• Recorded information:
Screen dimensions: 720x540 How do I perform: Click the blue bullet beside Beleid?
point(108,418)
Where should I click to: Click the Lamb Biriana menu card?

==

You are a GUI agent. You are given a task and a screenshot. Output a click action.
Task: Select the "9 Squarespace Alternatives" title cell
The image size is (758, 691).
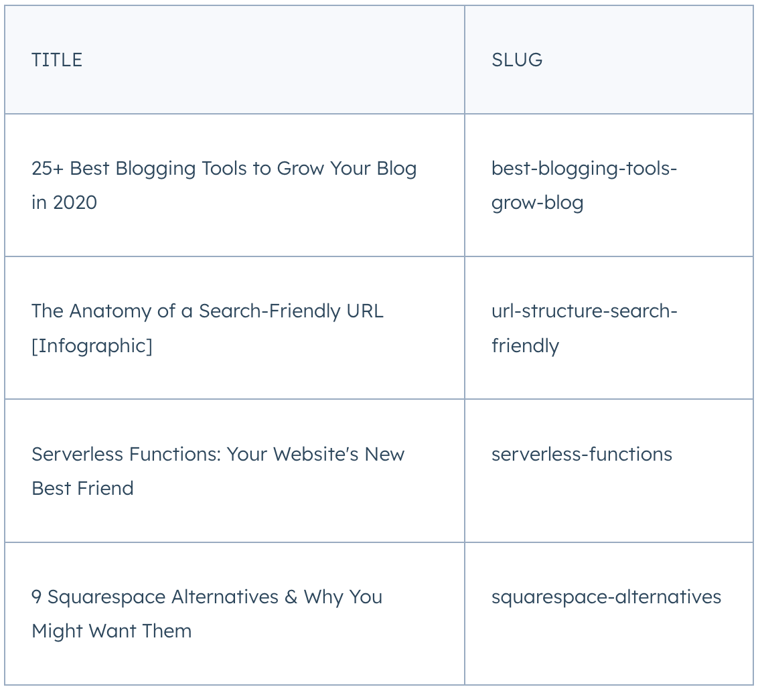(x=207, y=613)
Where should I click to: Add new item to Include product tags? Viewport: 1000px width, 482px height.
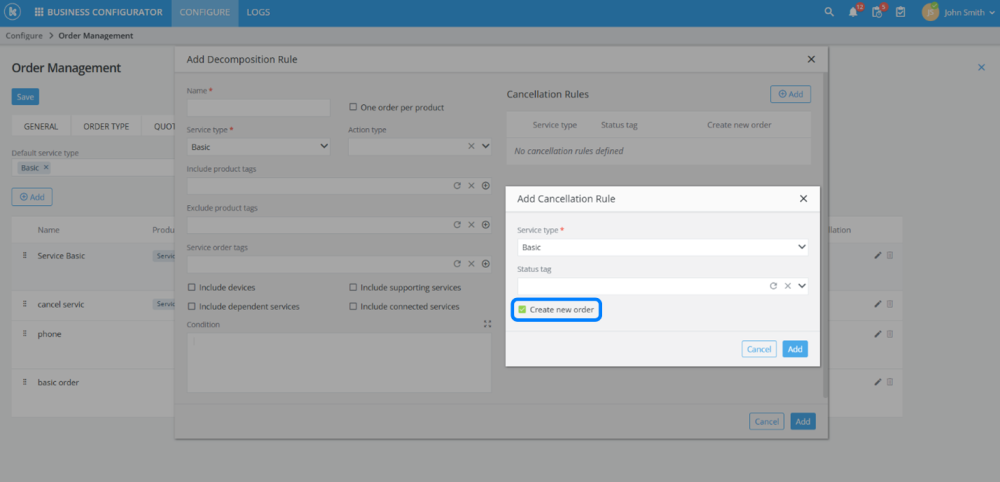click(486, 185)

• Aim: Recast the lines from the one containing "Where should I click to: Add" through the one containing "click(486, 185)", inclusive, as a numbered list with blank lines omitted. Leave the pictures out.

• In response:
1. Where should I click to: Add new item to Include product tags? Viewport: 1000px width, 482px height.
2. click(486, 185)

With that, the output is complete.